* _WHAT YOU ARE ASKED TO DO_: In the material below, find the line containing "Edit the Client Server West Coast entry" and output it and all lines after it exactly, through the last one, without the pictures.

* _GIVEN DATA_:
= Beginning of Section =
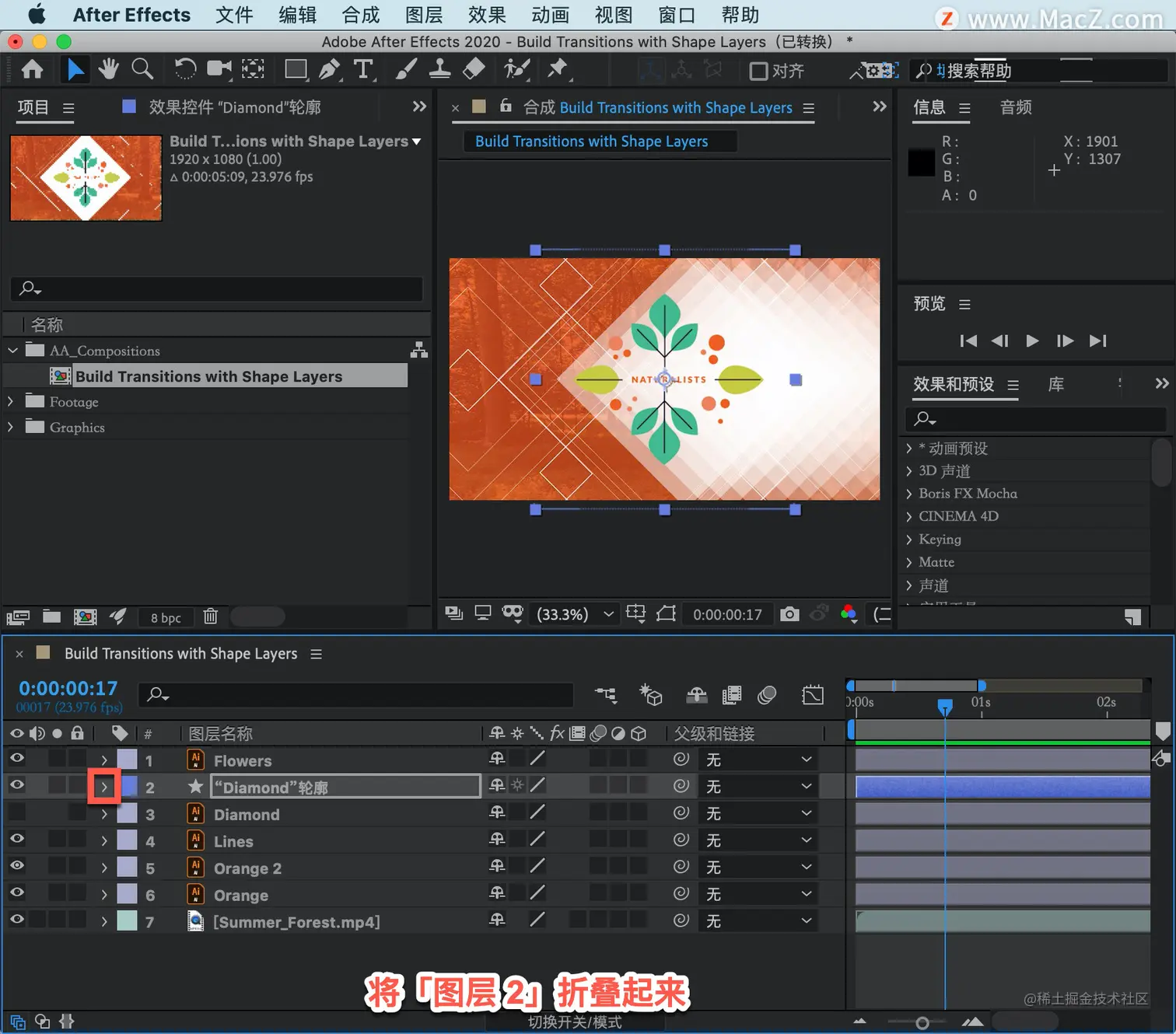Select the Rectangle shape tool
The image size is (1176, 1034).
click(x=296, y=69)
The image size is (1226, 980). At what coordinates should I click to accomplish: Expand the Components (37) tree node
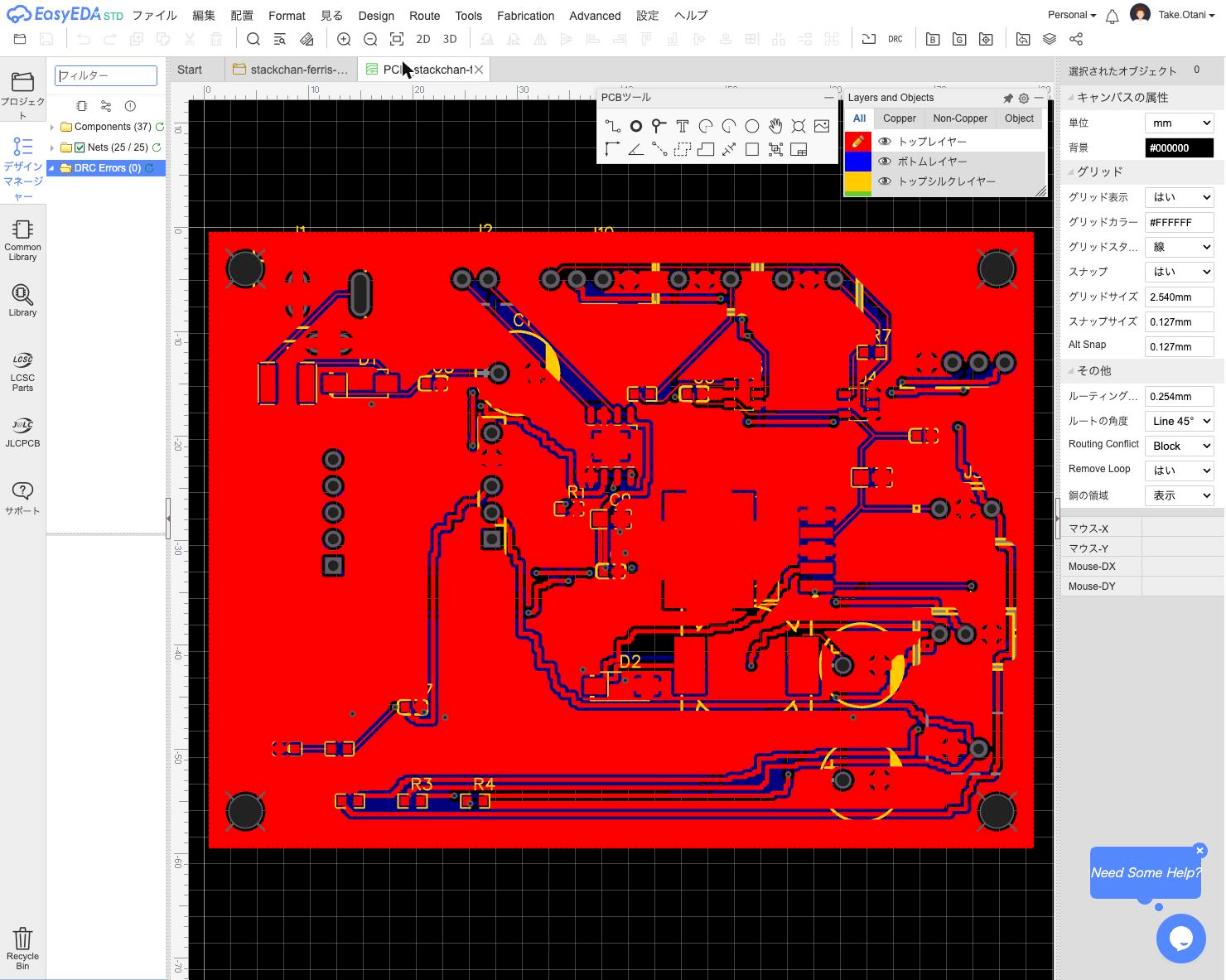pos(52,127)
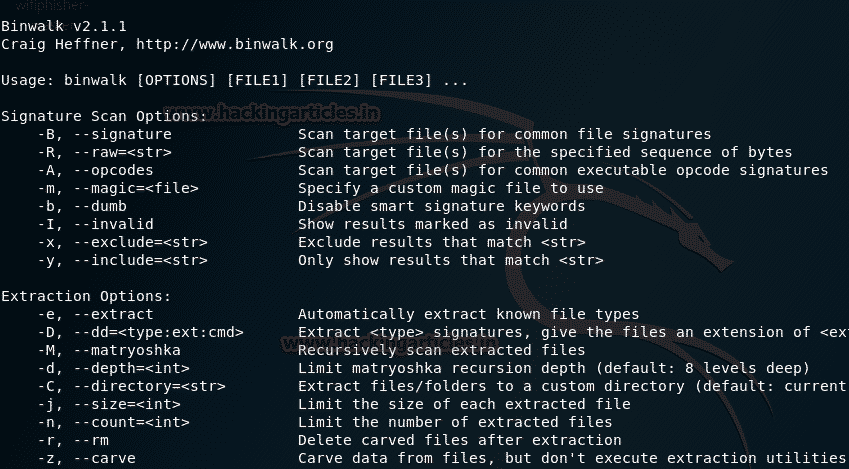This screenshot has height=469, width=849.
Task: Click the Signature Scan Options heading
Action: (104, 116)
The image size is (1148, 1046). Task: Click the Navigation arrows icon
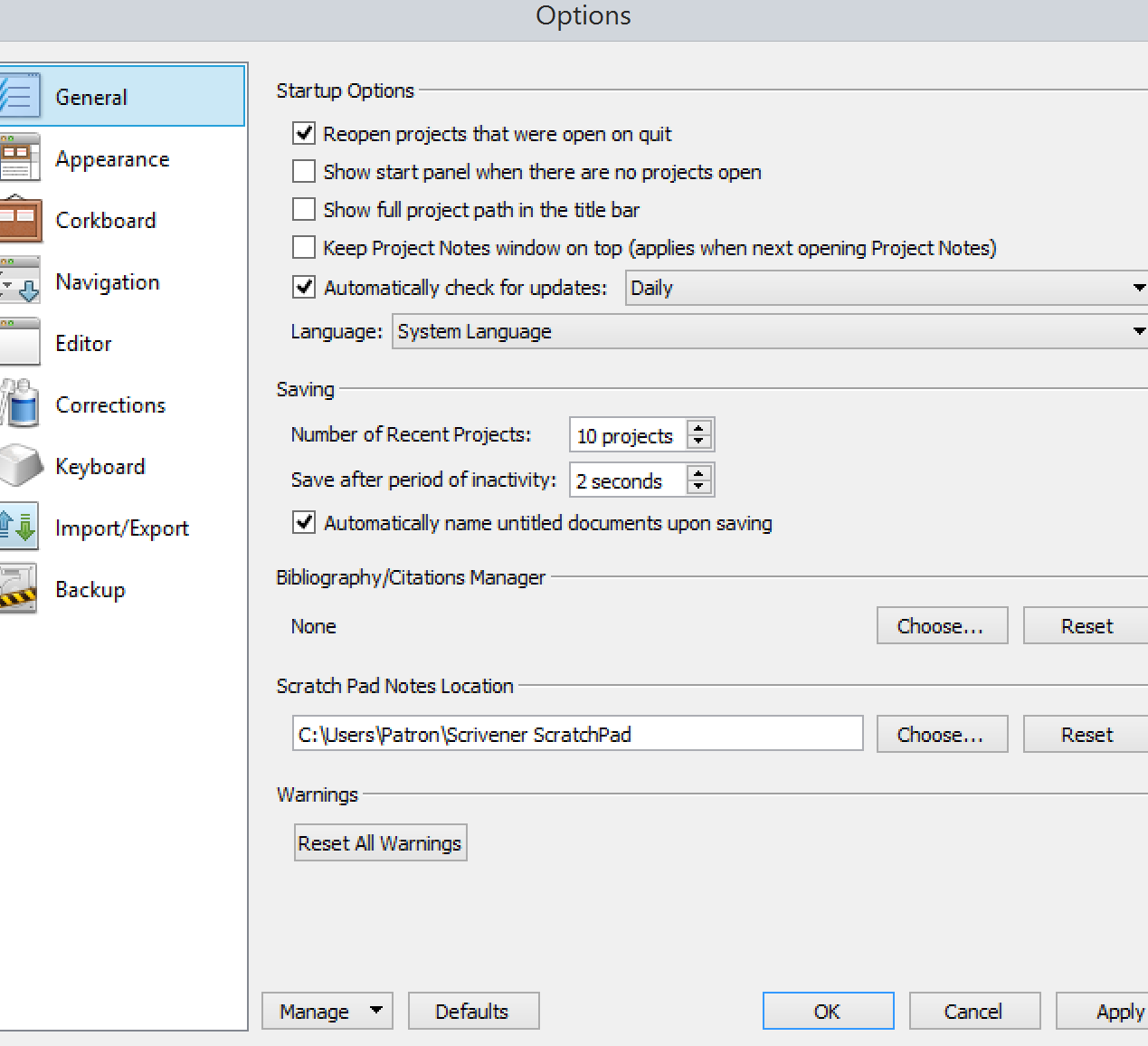19,281
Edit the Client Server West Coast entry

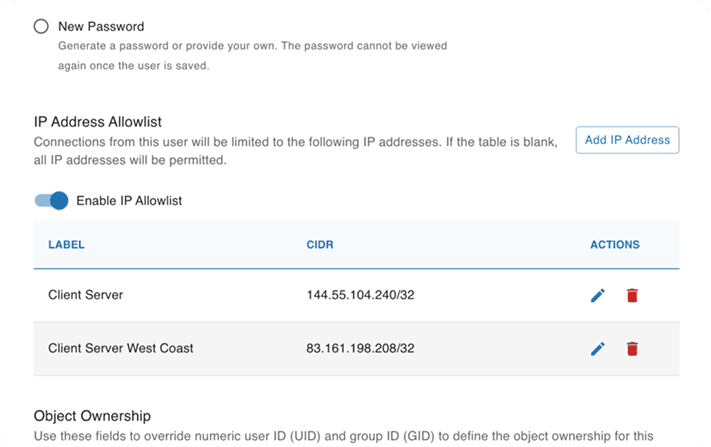(598, 349)
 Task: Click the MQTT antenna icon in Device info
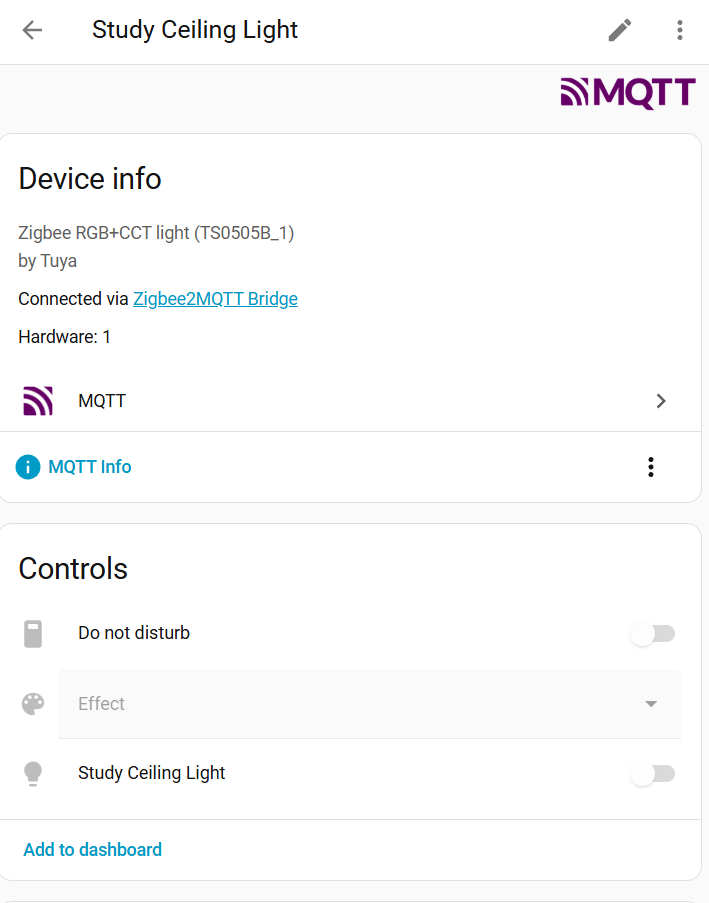pyautogui.click(x=38, y=400)
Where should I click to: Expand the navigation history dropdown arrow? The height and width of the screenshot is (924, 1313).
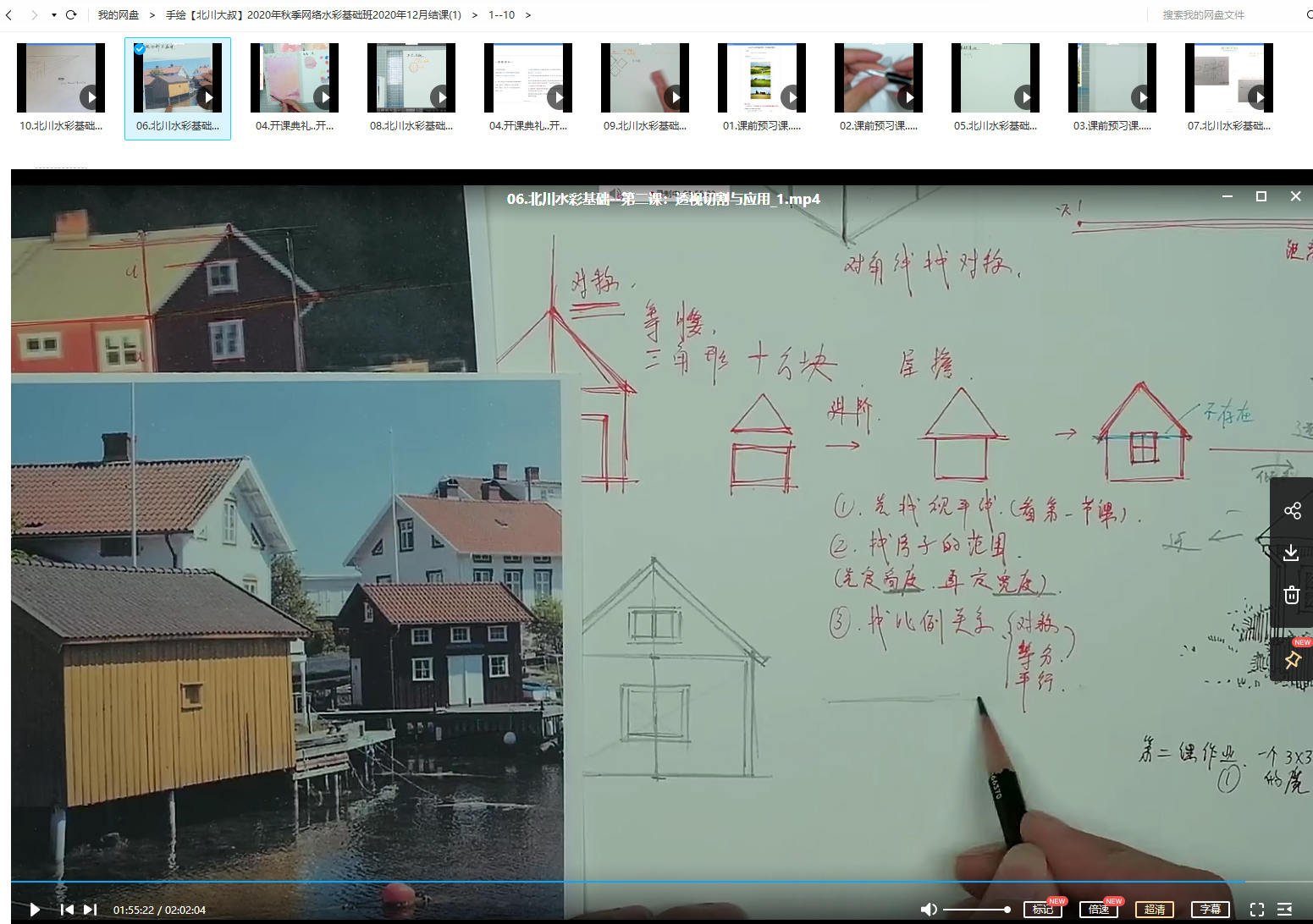[x=54, y=15]
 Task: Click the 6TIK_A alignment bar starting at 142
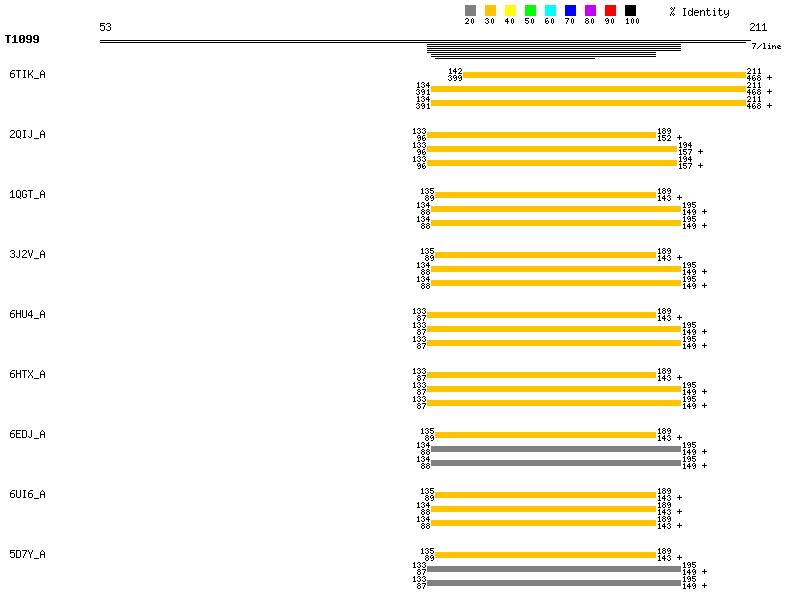604,75
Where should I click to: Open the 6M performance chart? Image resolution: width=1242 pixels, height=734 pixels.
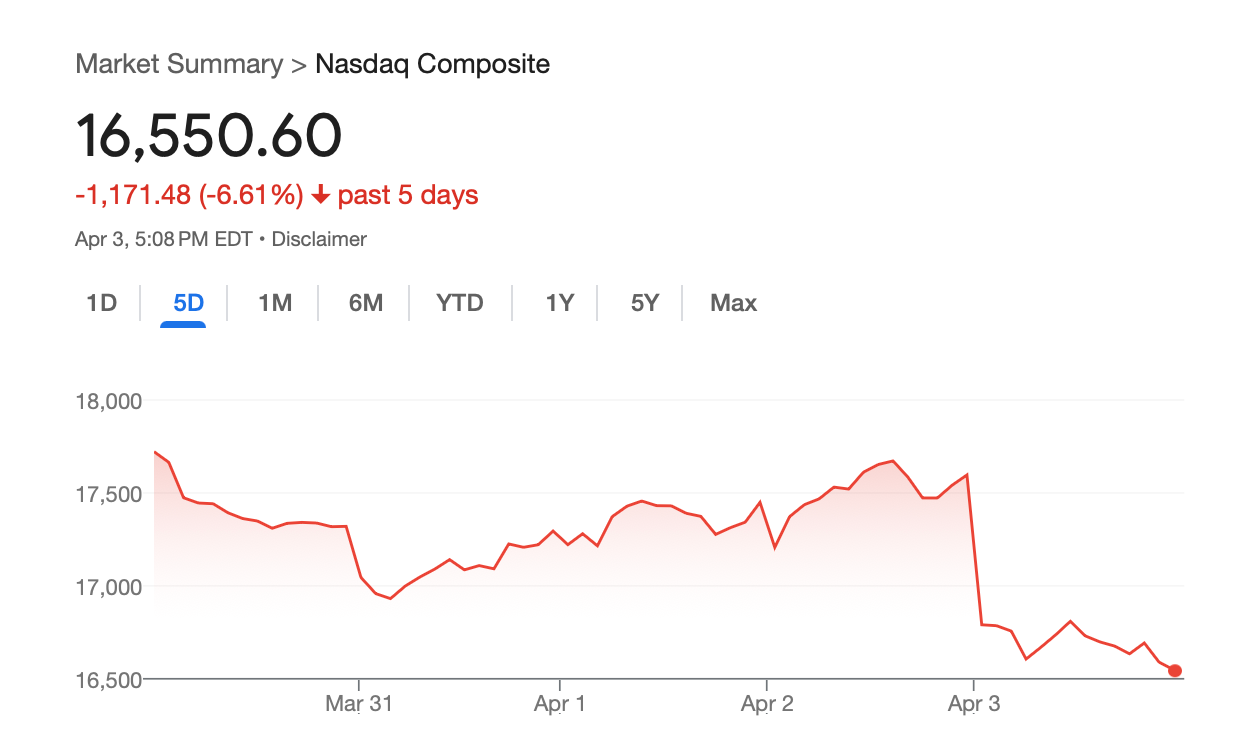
= End of Section =
* _EXERCISE RESPONSE_:
Edit the Client Server West Coast entry

(598, 349)
 Task: Click the MQTT antenna icon in Device info
pyautogui.click(x=38, y=400)
Where should I click to: Expand the navigation history dropdown arrow? The height and width of the screenshot is (924, 1313).
[x=54, y=15]
 Task: Click the 6TIK_A alignment bar starting at 142
604,75
Where should I click to: Open the 6M performance chart? Image resolution: width=1242 pixels, height=734 pixels.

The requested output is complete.